Он в который раз испугался того, что делал: погружался в мир своего собственного экстаза, с извращенным восторгом камикадзе осознавая свое предначертание. Он полностью истощил себя, пытаясь превратить чувства в одно всеобъемлющее ощущение самоудовлетворения, и наконец как-то само собой вышло, что он понял, что подобное великодушие не являлось воинствующим.

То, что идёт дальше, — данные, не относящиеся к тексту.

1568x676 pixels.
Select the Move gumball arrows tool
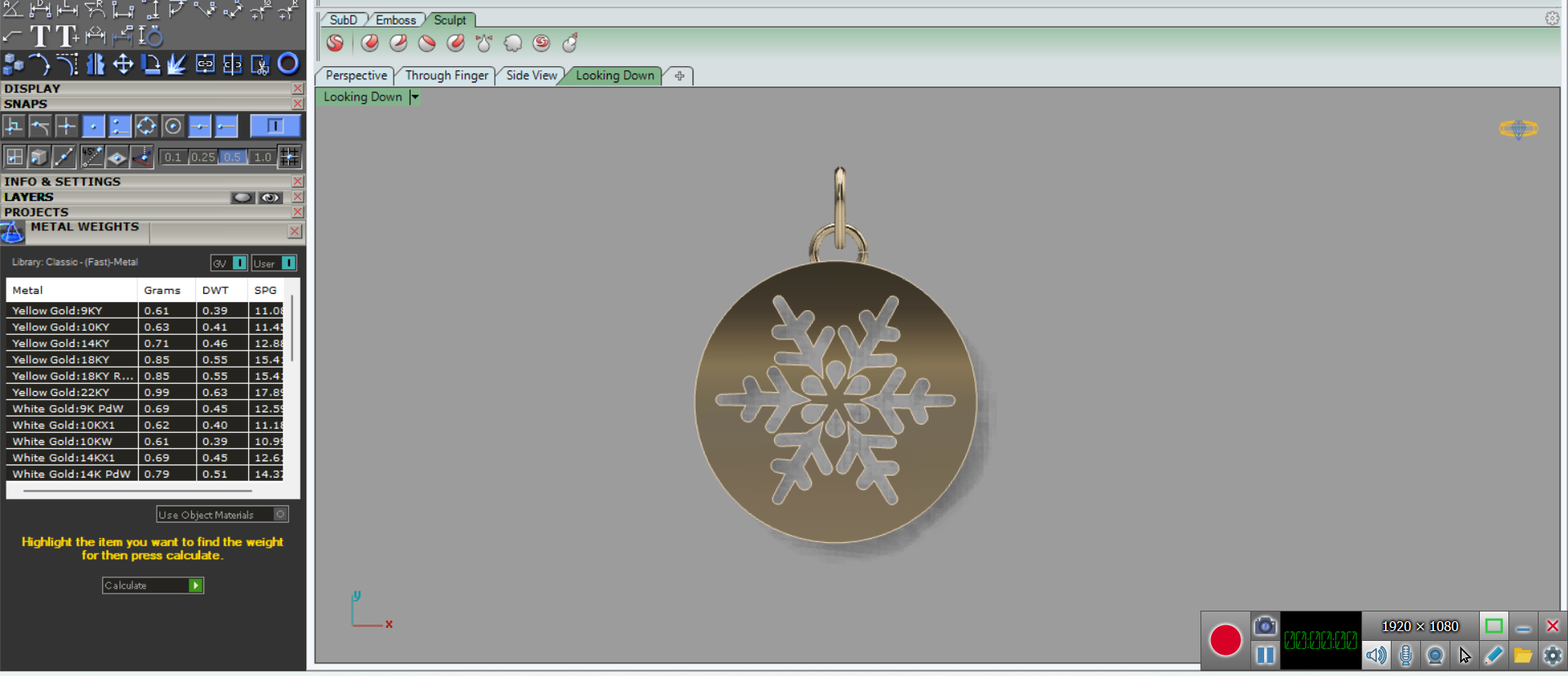coord(122,64)
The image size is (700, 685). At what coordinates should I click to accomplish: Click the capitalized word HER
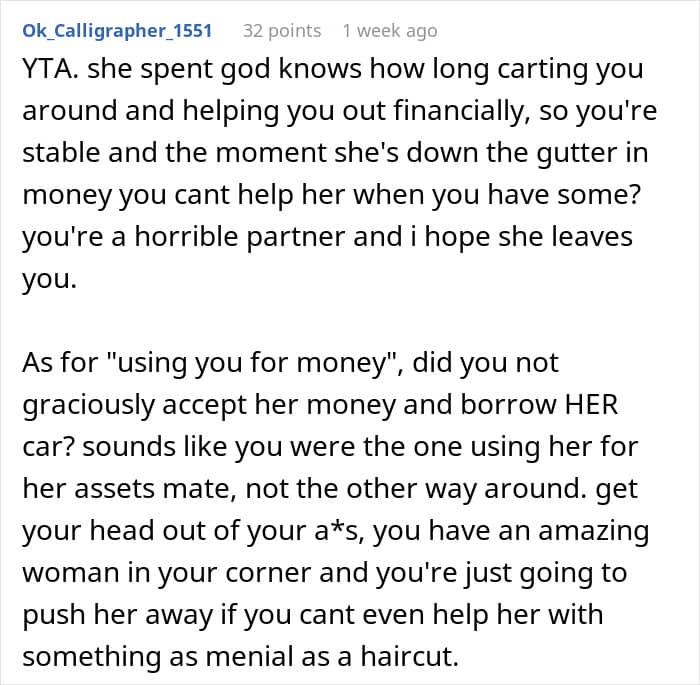tap(591, 404)
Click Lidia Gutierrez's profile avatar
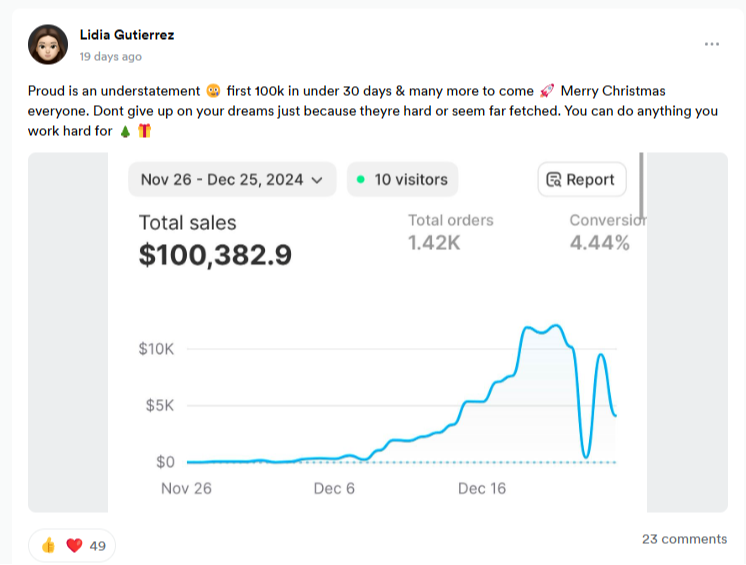Screen dimensions: 746x565 [x=48, y=44]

Он не утаил ничего, пожертвовав всем. Вытянувшись, он замер, словно послушная жертва под топором палача, зная, что, если она не примет его жертвы, он умчится в космос подобно космическому лучу, существо без плоти, личность, лишенная сути, лишенная своего двойника. На долю секунды его захлестнула волна страха. Но он понимал, что настоящая опасность таилась в попытке защитить себя. Он никогда еще не чувствовал себя таким беззащитным. И он ясно понял: для того чтобы чего-то достичь, нужно, чтобы чего-то постоянно не хватало. А ему хватало всего.
Он покорно распахнул свою душу и слился с фантастическими возможностями, которые открывались перед ним в теплых водах озера.

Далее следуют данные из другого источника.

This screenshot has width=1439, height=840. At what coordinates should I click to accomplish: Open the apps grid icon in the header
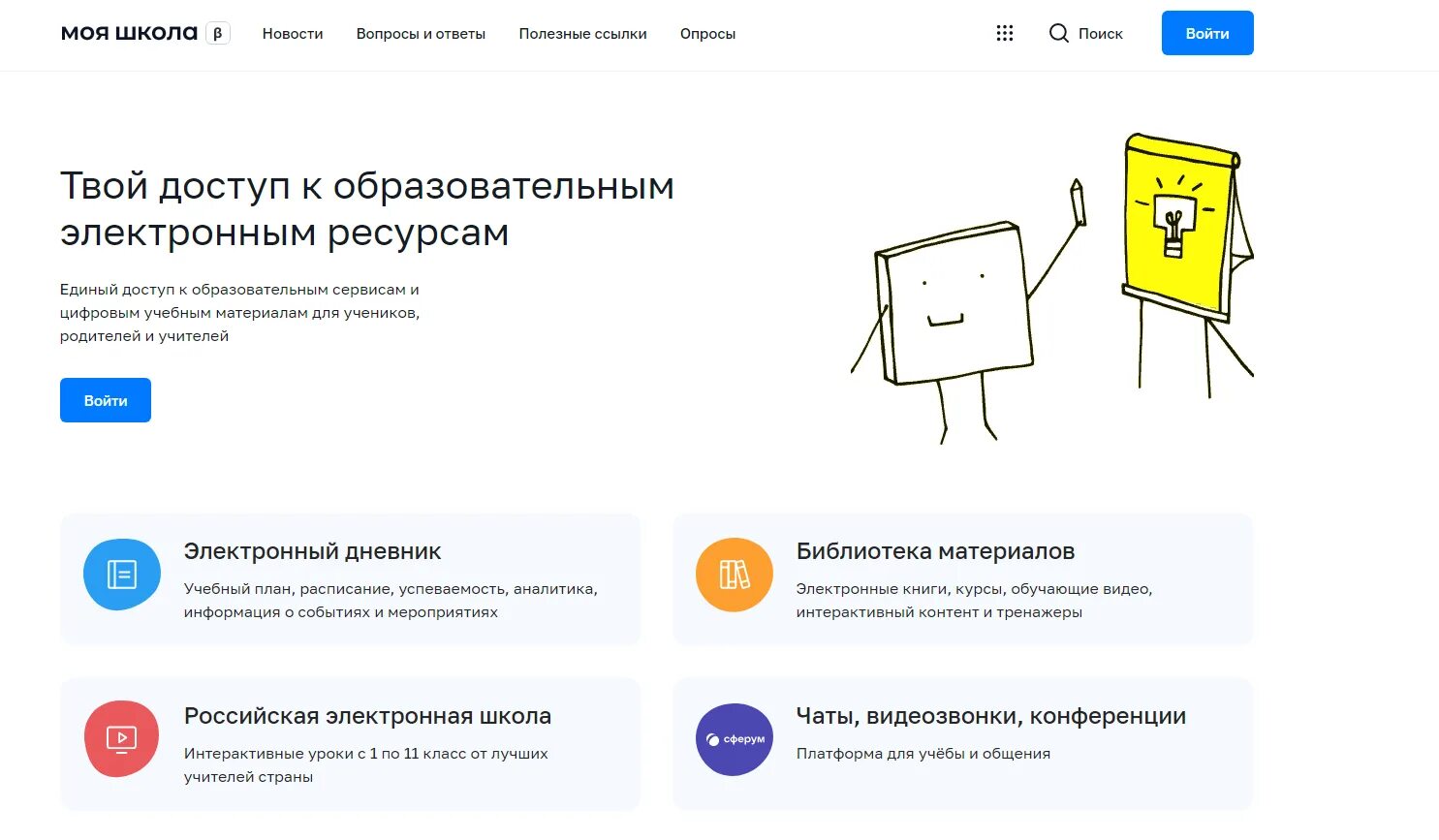[1005, 33]
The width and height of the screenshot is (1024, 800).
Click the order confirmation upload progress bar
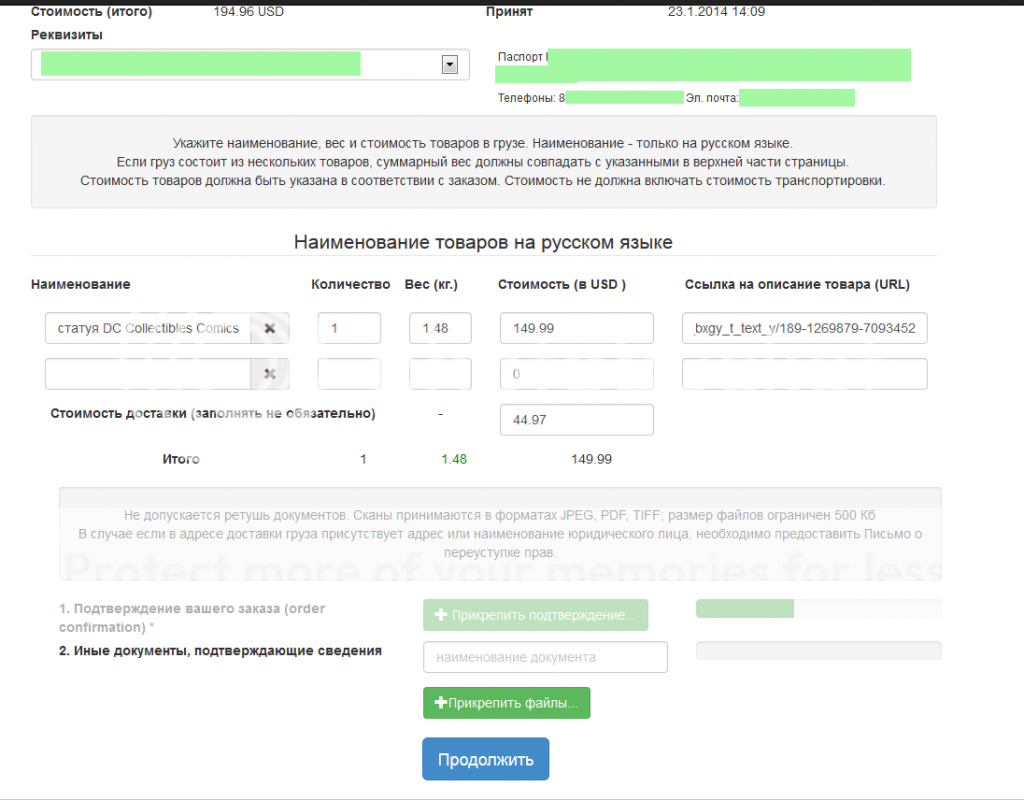coord(817,608)
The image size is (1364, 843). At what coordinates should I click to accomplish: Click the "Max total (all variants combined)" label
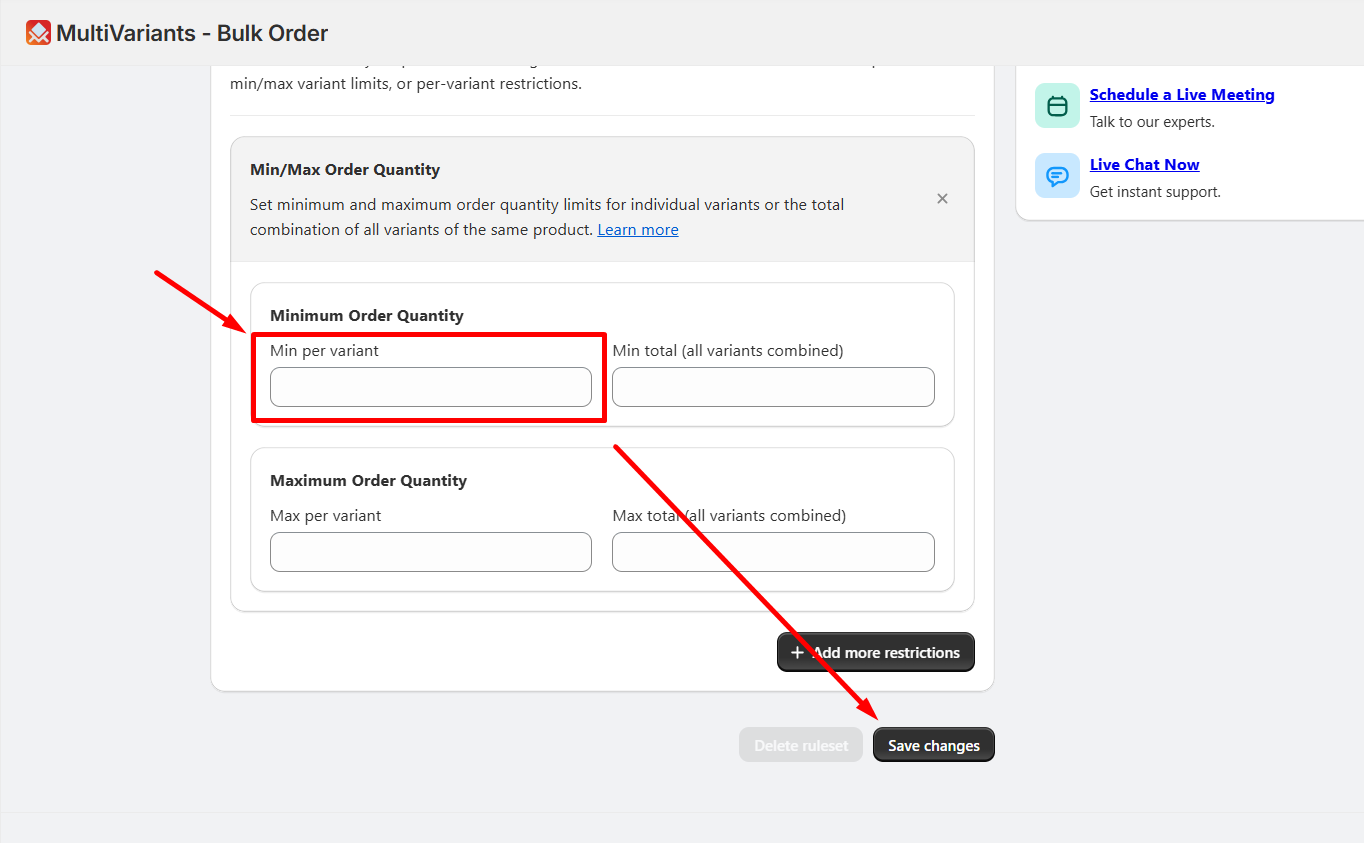(729, 516)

Светла изо всех сил пыталась сдержать подступавшие слезы. Она наблюдала за происходящим издалека, словно была каким-то третьим незаинтересованным лицом, но слезы поднимались из ее глубин, как разъедающее вещество, распространявшееся по всему телу. Она в который раз безуспешно попыталась перестать чувствовать безграничное удовольствие, сделать его объектом исследования и таким образом лишить эмоциональной окраски. Но она знала, что стонет, а слезы, прилипчивые, как надоедливые мухи, продолжают расползаться по ней, словно животворные соки по дереву. Она почувствовала себя в ловушке. Больше она не могла отрицать этого, хотя все еще отказывалась признать правоту.
Маккензи был там, теперь это было более очевидным. Его гармония росла в нем, словно звуки оркестра. Демона нигде не было видно — во всяком случае пока. И ничто не отделяло его от нее и от того, что он ей предлагал. Он рос, словно могучее крещендо, завоевывая ее внимание безграничной нежностью, он покорял ее кристальной чистотой волшебных звуков. «Мое сердце лежит в высоких равнинах, мое сердце далеко отсюда…» Чьи же это строки?
Безусловно, что именно чистота переполняла ее. Она казалась настолько безграничной, что она захлебнулась от восторга, и слезы, которые она так долго пыталась удержать, хлынули неудержимым горным потоком. Они омыли ее свежестью, очистив ее недра, наполнив ее сознанием благополучия, окружив лаской света. Она мягко плыла, нежась в волнах покоя, распространявшегося вокруг нее, готовая навсегда отречься от своего материализма в восторженном, почти сексуальном приступе веры.
Но потом, когда эта чистота уже почти растворила ее, реально приблизив невозможное, она вдруг ощутила зловонное дыхание демона. Он все время был там, прячась и играя с ее надеждами. Он позволил ей на мгновение почувствовать мир таким, каким он был для других, чтобы полностью уничтожить ее потом, пожирая.
Она чувствовала его приближение. Хотя ее отталкивала ненависть, которую он излучал вокруг себя, и гнев, она знала, что он все же был частью ее самой с самого рождения. Она поняла это теперь с горечью невинности. Она попыталась было бороться с ним, но не могла заставить его удержаться вдали от музыки души Маккензи. Он использует ее, чтобы распространиться, и она вздрогнула при мысли об ожидавшей ее агонии, которой не удастся избежать, когда демон начнет поглощать ее измученную плоть.
Она лихорадочно всхлипывала, а слезы умиления смешивались теперь со слезами отчаяния.